▶ Data excerpts
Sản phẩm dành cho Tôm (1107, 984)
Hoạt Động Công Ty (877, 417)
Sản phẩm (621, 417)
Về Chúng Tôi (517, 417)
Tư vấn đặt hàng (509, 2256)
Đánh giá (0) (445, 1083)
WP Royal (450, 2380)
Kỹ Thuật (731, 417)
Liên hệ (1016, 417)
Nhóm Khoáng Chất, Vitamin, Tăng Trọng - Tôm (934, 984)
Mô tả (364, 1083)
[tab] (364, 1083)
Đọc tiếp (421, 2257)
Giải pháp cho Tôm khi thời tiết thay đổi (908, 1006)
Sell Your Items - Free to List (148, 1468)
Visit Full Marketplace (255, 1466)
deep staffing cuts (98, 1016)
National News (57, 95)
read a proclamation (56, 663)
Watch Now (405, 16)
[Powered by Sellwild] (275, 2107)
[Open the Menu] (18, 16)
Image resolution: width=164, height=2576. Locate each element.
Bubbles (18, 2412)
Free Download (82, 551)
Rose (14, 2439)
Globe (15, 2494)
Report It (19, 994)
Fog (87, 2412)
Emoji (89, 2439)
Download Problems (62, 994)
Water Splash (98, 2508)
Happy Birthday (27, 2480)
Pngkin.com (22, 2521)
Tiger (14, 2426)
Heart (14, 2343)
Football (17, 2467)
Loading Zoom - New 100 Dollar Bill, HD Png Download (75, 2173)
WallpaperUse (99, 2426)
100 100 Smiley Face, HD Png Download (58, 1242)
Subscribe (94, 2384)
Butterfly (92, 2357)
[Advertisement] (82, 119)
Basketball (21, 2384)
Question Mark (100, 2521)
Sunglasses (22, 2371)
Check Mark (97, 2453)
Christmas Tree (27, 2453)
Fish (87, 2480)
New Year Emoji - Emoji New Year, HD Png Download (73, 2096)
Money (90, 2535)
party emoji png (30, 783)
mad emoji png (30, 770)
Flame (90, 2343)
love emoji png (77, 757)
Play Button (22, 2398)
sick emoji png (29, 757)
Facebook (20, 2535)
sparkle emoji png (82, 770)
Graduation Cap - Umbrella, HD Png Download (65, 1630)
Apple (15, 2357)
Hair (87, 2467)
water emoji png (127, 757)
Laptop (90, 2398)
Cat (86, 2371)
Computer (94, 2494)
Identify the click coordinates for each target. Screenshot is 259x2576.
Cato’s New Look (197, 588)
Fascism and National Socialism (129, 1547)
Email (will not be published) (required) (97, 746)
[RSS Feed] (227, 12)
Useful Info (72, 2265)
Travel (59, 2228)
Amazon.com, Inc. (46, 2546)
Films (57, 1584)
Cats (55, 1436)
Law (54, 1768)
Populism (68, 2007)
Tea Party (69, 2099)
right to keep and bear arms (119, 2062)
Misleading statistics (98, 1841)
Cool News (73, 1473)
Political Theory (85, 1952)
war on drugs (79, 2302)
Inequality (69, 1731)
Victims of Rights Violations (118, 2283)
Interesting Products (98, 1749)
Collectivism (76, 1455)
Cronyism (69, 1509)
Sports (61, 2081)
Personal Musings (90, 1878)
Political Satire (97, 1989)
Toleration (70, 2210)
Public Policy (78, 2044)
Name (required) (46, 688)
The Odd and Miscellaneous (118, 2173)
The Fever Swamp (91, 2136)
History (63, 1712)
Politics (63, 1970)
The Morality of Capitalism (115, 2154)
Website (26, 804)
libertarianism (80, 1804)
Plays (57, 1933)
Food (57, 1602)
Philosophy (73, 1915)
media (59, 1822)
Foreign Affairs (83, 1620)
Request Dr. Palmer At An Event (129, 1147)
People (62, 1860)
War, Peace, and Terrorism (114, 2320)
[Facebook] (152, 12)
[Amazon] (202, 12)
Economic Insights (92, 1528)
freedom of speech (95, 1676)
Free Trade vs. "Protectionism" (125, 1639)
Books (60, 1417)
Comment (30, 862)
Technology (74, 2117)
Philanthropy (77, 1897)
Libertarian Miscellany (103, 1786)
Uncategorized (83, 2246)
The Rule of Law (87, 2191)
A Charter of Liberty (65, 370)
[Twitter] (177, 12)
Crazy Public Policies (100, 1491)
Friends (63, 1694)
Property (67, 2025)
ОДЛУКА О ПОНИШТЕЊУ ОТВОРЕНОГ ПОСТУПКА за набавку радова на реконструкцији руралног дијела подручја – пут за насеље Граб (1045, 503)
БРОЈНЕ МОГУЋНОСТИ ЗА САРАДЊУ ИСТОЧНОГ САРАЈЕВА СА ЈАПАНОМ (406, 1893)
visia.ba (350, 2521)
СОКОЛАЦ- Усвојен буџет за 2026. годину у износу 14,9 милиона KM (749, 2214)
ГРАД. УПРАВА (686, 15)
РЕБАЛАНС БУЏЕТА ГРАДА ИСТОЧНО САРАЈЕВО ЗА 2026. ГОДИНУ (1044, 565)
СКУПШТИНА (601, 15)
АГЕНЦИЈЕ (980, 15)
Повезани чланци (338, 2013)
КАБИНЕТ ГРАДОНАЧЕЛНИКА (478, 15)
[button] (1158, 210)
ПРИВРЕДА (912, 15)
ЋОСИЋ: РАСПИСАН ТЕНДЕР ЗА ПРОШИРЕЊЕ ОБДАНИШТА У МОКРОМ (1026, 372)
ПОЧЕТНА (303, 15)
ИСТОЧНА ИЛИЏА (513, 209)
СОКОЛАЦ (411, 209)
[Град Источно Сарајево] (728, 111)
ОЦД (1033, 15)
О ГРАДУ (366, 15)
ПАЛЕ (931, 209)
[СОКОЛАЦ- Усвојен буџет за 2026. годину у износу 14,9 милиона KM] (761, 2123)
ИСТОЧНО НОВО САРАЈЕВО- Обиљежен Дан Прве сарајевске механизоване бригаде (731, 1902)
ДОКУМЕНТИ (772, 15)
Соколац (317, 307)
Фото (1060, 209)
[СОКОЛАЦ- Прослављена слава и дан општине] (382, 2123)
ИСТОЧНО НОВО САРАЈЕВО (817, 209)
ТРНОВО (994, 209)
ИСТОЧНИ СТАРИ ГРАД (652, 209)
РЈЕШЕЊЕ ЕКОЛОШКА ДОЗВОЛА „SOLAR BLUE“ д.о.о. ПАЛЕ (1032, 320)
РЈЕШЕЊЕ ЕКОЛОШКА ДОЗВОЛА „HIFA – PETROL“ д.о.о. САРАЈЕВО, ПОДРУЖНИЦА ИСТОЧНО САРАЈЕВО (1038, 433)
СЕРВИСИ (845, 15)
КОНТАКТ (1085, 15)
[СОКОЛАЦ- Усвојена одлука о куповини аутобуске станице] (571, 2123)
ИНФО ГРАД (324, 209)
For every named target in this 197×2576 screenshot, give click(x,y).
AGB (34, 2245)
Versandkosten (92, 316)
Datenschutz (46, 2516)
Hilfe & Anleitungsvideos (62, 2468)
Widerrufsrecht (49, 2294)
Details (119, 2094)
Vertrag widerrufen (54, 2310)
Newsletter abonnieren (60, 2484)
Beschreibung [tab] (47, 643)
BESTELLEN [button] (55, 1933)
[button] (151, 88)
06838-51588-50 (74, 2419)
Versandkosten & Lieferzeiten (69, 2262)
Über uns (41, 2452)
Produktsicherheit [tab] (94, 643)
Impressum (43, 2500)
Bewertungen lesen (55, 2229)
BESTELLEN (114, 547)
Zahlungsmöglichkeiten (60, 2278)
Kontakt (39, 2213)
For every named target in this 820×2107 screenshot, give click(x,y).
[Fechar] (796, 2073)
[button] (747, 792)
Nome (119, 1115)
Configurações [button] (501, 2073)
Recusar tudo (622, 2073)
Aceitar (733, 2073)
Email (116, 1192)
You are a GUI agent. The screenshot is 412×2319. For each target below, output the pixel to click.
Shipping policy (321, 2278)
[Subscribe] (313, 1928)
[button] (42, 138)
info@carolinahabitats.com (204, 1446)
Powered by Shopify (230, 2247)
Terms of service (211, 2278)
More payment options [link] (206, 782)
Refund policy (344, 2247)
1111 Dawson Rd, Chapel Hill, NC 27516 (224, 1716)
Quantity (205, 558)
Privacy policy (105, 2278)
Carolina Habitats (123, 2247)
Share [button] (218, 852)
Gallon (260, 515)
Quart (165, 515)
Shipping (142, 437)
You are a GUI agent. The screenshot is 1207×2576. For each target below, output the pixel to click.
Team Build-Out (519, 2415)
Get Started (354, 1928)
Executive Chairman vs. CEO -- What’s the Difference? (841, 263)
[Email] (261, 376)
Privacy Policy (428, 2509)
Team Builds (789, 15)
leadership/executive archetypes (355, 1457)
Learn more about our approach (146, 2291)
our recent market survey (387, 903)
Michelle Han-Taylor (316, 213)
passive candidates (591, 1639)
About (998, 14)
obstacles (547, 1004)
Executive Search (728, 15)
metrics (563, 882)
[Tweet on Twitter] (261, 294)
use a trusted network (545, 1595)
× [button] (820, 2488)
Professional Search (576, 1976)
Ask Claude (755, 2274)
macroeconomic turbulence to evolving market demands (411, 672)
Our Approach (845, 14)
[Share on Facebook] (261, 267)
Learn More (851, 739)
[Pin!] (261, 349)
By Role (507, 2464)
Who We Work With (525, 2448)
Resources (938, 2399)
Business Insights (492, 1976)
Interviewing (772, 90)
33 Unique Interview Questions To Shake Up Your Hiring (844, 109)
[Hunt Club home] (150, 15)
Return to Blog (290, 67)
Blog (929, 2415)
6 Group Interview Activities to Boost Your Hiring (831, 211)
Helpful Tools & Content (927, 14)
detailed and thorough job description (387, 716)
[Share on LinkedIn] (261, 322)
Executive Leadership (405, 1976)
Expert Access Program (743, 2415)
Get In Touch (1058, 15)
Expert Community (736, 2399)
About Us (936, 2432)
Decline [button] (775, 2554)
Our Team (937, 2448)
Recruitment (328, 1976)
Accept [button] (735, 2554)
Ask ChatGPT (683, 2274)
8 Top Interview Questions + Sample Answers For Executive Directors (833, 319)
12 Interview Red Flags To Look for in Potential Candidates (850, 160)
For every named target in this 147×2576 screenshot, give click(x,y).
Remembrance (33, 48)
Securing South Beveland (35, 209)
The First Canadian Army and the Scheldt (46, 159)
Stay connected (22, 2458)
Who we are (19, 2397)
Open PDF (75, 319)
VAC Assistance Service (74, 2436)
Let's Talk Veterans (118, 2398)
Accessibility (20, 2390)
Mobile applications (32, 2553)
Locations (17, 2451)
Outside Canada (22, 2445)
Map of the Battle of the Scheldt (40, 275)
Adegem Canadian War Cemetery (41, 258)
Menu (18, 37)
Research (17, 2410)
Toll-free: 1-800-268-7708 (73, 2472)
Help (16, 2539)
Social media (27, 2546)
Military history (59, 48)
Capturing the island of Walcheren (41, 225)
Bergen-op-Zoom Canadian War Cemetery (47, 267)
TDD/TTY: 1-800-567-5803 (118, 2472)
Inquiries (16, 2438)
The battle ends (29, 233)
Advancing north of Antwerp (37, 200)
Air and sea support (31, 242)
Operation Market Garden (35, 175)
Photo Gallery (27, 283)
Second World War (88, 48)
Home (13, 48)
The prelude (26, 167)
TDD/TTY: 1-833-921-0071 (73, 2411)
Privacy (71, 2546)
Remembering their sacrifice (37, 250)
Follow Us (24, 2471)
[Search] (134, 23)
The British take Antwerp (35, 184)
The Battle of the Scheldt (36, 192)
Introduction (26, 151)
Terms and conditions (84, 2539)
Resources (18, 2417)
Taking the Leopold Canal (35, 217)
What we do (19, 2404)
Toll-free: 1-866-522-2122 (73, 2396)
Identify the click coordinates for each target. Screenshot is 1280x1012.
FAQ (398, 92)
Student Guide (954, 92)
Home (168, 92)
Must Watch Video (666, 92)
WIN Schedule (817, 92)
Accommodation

▶ TASK PROMPT
Check each line in the records above for the word "РЈЕШЕЊЕ". Return those that have it.

▶ FINISHED TASK
РЈЕШЕЊЕ ЕКОЛОШКА ДОЗВОЛА „SOLAR BLUE“ д.о.о. ПАЛЕ (1032, 320)
РЈЕШЕЊЕ ЕКОЛОШКА ДОЗВОЛА „HIFA – PETROL“ д.о.о. САРАЈЕВО, ПОДРУЖНИЦА ИСТОЧНО САРАЈЕВО (1038, 433)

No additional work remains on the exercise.